How to Become an Orthodontist


Images of picture-perfect smiles complete with straight, even, white teeth are often as a result of the work of an orthodontist. Regular dentist visits to fill cavities, check for healthy gums and professionally clean teeth provide us with great oral care, but, in some cases additional care is necessary. Orthodontists specialize in treating irregularities and abnormalities of the jaw and teeth which may necessitate the use of braces, headgear or specialty pieces to align the teeth and achieve facial balance. Becoming one of these specialized dentists is a process that involves a few critical steps and the passion to provide excellence in oral care and hygiene for patients.

One of the first steps to becoming an orthodontist involves acquiring a 4-year Baccalaureate degree. This four year degree should ideally be in pre-medicine or nursing as the courses that are usually required to obtain said degrees contain a variety of science courses as well as generic requirements that will help boost GPA as well as prepare you for admissions into a dentistry program. Be sure to research your Dental school of choice before determining your Bachelor's degree. Courses in Biology, Physics, Psychology, English and other language courses are recommended to include in your degree program. Depending on the program you are looking to enter after your Bachelor's degree, community service or volunteer hours are also a good thing to include during your academic career as these will set your application apart from others. Taking other supplementary courses to boost your GPA is also recommended during your program.

Once you have completed your Bachelor's degree, you will need to study for and take a Dental Aptitude Test. Similar to the MCAT's for medical students the DAT is an entrance requirement for any Dental school you apply for that measures your skills and knowledge in dentistry. Be sure to research schools before applying as each school will have specific admissions requirements and deadlines to adhere to in order to gain acceptance. Check your local library or university library for a copy of a previous DAT exam to get an idea of ​​what will be on the examination and what to study for. Bookstores often carry tests as well that you can purchase, located in the reference sections. Flashcards may also help you study for this all important test.

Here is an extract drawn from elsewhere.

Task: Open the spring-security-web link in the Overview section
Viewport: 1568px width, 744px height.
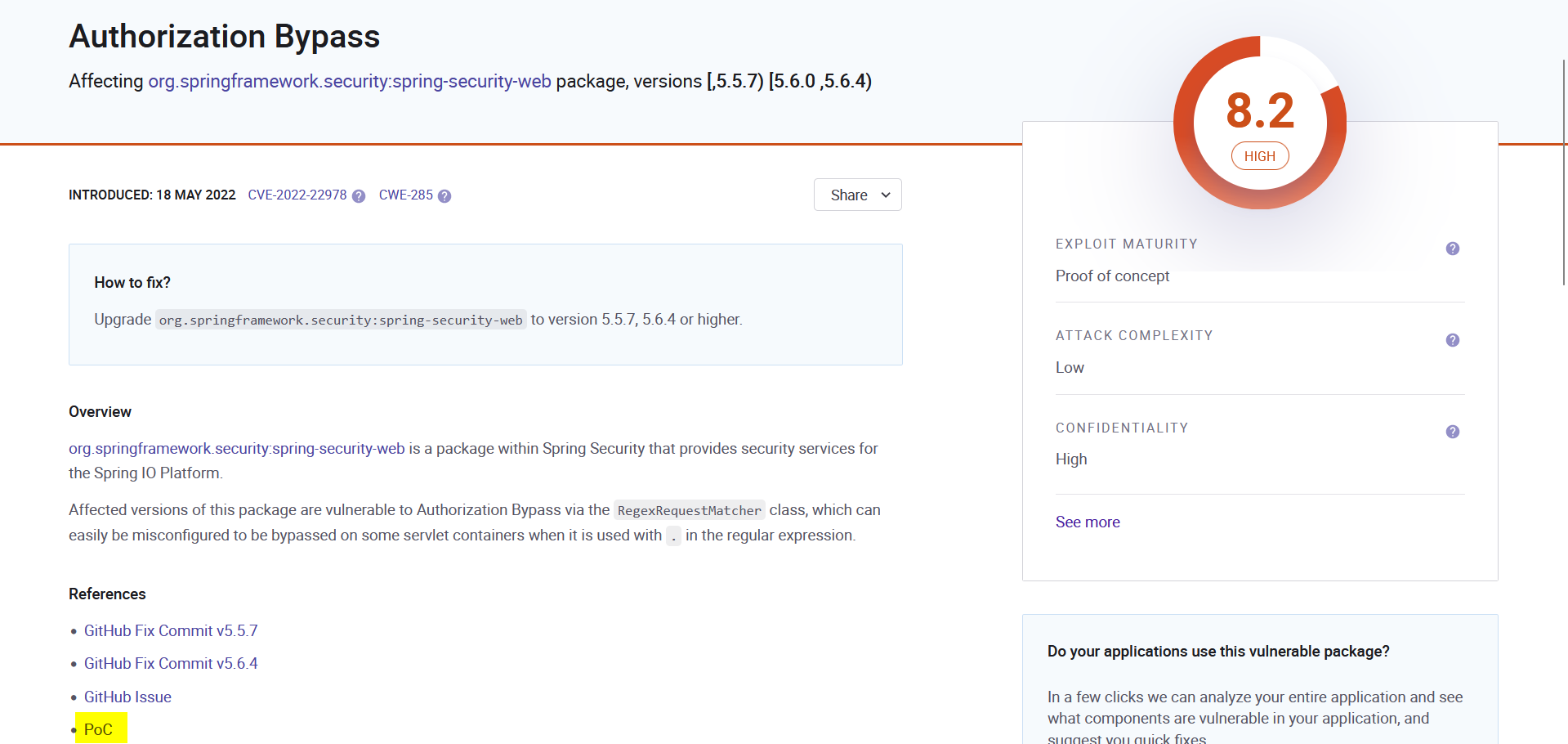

The next step in becoming an orthodontist is the successful completion of a 4-year graduate degree in Dental School. Once you have completed this program, you will have obtained a Doctor in Dental Medicine or Dental Surgery allowing you to specialize in multiple post-graduate programs including Orthodontics. (Some schools require a separate Masters Degree in a specialization in order to be considered for a specialty study in Orthodontics.) This final program in Orthodontic Specialties differs from school to school and may contain various research and teaching components as well as surgical residencies to complete the program. After you have completed this final specialty program generally lasting 2-3 years, you will need to apply for design and take a final certification test in order to practice as an Orthodontist. Each province or state has different guidelines for certification and the procedure may be different in each area, so be sure to research ahead of time when deciding where to apply for work.

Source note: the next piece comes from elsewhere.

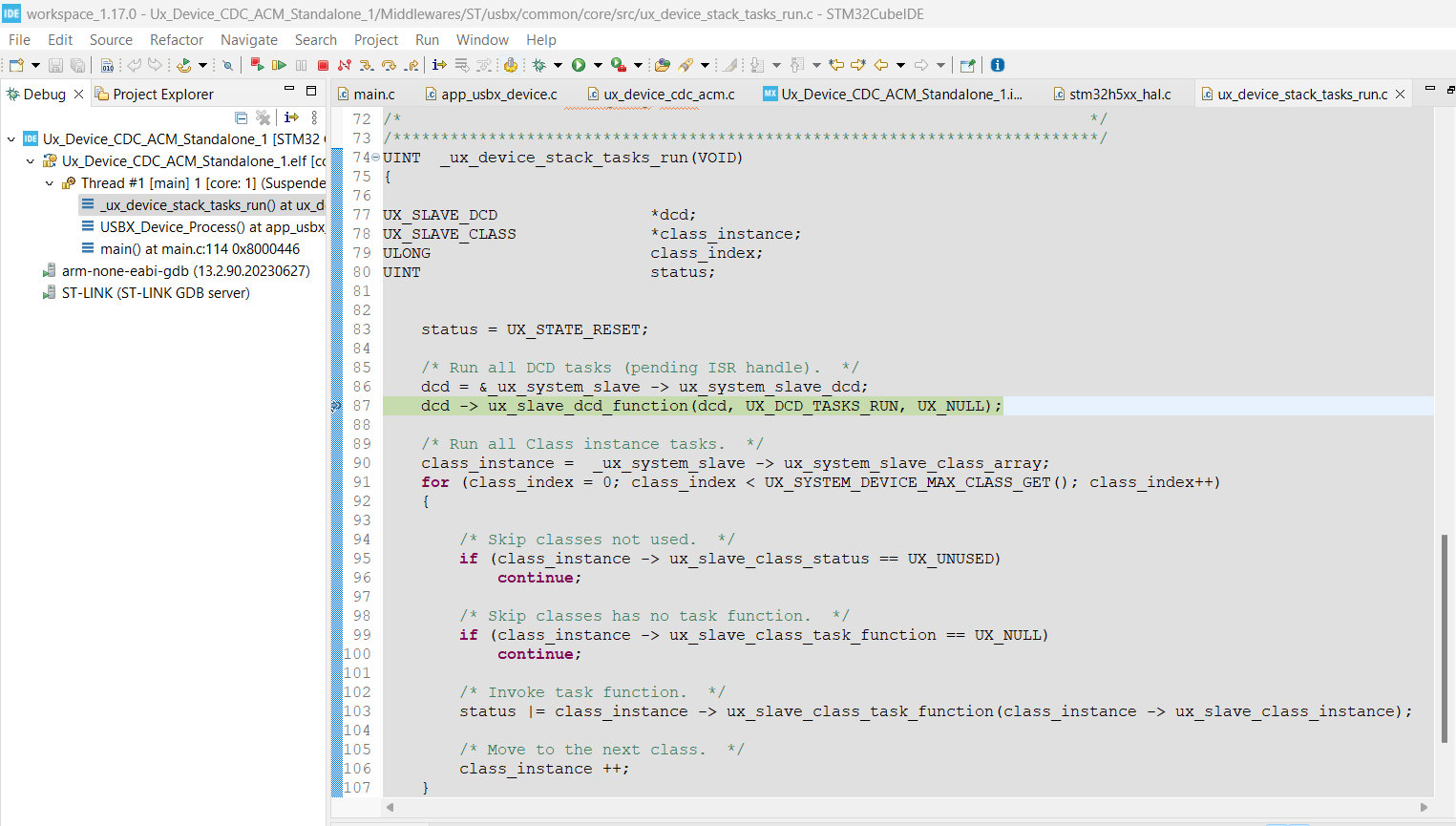Image resolution: width=1456 pixels, height=826 pixels.
Task: Toggle Instruction Stepping Mode in main toolbar
Action: 439,65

The process leading up to a rewarding career in Orthodontic Medicine can seem long and tedious; however, with the dedication and passion for practicing specialized dental medicine and making short-term goals, you will find you will find the dream of becoming an Orthodontist is well within your grasp. Commitment and hard work will be necessary to achieve this goal as well as planning your steps wisely taking university courses and choosing extra-curricular activities. Be sure to plan financially as well for the tuition and living costs, researching each school thoroughly before committing to a program. Academic advisors will help you make an informed decision as will practicing Orthodontists who may be able to address any concerns or questions you may have regarding the profession and the process to join the prestigious Orthodontic community.